▸ **STATED EXERCISE**
Please repeat the data from the line containing "Select the H = 2.39m height text" down to the line containing "click(x=186, y=584)", replacing "dimension label" with "measurement label" and leaving everything else unchanged.

─── RECORDS PROVIDED

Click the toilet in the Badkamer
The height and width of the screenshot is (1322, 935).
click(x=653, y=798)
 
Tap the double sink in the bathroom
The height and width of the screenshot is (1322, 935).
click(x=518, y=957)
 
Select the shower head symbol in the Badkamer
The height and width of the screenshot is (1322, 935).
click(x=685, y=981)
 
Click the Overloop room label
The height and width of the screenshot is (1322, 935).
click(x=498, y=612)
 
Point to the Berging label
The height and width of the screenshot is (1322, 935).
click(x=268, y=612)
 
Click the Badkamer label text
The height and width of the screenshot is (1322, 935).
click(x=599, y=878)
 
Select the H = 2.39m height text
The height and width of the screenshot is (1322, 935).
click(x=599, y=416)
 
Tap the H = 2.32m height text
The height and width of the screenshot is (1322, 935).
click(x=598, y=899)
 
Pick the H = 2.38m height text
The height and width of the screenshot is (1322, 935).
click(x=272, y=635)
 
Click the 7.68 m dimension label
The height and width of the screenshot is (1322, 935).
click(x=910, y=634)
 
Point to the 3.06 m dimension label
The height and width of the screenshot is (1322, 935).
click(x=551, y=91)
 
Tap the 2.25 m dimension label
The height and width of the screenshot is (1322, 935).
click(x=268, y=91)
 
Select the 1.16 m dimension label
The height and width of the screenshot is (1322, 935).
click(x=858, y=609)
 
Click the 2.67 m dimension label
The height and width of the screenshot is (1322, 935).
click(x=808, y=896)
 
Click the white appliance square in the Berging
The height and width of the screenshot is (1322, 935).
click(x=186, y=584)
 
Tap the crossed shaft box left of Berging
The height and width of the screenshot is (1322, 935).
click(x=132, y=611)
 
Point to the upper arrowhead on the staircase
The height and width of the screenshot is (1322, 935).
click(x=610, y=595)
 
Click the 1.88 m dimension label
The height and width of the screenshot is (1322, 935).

──────

▸ **CORRECT OUTPUT**
Select the H = 2.39m height text
The height and width of the screenshot is (1322, 935).
click(x=599, y=416)
 
Tap the H = 2.32m height text
The height and width of the screenshot is (1322, 935).
click(x=598, y=899)
 
Pick the H = 2.38m height text
The height and width of the screenshot is (1322, 935).
click(x=272, y=635)
 
Click the 7.68 m measurement label
The height and width of the screenshot is (1322, 935).
click(x=910, y=634)
 
Point to the 3.06 m measurement label
The height and width of the screenshot is (1322, 935).
click(x=551, y=91)
 
Tap the 2.25 m measurement label
The height and width of the screenshot is (1322, 935).
click(x=268, y=91)
 
Select the 1.16 m measurement label
The height and width of the screenshot is (1322, 935).
click(x=858, y=609)
 
Click the 2.67 m measurement label
The height and width of the screenshot is (1322, 935).
click(x=808, y=896)
 
Click the white appliance square in the Berging
The height and width of the screenshot is (1322, 935).
click(x=186, y=584)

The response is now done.